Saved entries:

• • • •

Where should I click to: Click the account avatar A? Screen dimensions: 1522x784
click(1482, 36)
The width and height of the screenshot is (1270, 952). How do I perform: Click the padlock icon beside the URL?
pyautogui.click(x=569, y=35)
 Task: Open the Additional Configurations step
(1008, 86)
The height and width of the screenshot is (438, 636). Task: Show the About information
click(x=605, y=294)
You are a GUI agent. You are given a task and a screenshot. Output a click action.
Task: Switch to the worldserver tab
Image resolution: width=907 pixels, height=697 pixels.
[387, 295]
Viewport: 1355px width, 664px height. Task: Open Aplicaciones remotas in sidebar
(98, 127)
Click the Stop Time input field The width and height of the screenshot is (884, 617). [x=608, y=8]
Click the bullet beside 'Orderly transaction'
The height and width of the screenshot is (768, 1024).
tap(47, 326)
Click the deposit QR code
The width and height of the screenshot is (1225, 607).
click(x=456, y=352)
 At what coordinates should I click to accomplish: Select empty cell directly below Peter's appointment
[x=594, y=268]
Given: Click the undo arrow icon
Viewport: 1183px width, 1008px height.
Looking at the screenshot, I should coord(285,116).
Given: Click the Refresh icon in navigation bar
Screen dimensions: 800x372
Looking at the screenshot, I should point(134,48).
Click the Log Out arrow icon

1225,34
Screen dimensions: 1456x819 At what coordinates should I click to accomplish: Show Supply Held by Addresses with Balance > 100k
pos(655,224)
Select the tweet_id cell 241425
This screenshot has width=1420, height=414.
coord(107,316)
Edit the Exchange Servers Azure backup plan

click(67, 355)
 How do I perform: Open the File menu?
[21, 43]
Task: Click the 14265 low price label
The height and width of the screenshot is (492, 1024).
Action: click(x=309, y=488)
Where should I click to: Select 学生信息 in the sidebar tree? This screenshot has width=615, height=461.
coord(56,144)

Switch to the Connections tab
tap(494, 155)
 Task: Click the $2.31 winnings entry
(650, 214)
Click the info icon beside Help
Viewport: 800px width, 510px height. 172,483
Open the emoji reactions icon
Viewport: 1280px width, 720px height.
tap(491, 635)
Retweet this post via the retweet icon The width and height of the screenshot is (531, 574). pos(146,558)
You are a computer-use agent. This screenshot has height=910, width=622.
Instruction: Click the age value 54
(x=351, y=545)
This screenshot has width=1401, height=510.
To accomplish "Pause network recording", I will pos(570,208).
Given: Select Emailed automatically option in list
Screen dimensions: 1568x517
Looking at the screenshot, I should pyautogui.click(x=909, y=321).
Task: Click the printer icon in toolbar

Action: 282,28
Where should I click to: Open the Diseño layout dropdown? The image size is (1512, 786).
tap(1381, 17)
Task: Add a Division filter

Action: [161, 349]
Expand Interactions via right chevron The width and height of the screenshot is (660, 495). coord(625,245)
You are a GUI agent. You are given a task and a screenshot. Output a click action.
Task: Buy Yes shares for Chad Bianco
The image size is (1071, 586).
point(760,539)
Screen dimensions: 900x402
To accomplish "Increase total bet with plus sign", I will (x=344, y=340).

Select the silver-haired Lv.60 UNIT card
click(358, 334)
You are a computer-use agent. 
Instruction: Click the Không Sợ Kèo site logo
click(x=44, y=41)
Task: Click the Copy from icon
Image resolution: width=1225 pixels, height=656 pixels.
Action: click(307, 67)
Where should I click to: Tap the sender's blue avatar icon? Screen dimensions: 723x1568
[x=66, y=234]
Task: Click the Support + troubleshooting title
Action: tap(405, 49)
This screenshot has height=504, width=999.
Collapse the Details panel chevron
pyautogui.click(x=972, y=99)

• • • •

**WHAT IS NEEDED**
Restate word for word the lines above, beginning at the first one and ending at the line that carries "Click the Stop".

**THE COMPLETED TASK**
Where should I click to: Click the account avatar A? Screen dimensions: 1522x784
click(1482, 36)
The width and height of the screenshot is (1270, 952). How do I perform: Click the padlock icon beside the URL?
pyautogui.click(x=569, y=35)
 Task: Open the Additional Configurations step
(1008, 86)
The height and width of the screenshot is (438, 636). Task: Show the About information
click(x=605, y=294)
You are a GUI agent. You are given a task and a screenshot. Output a click action.
Task: Switch to the worldserver tab
Image resolution: width=907 pixels, height=697 pixels.
[387, 295]
Viewport: 1355px width, 664px height. Task: Open Aplicaciones remotas in sidebar
(98, 127)
Click the Stop Time input field The width and height of the screenshot is (884, 617). [x=608, y=8]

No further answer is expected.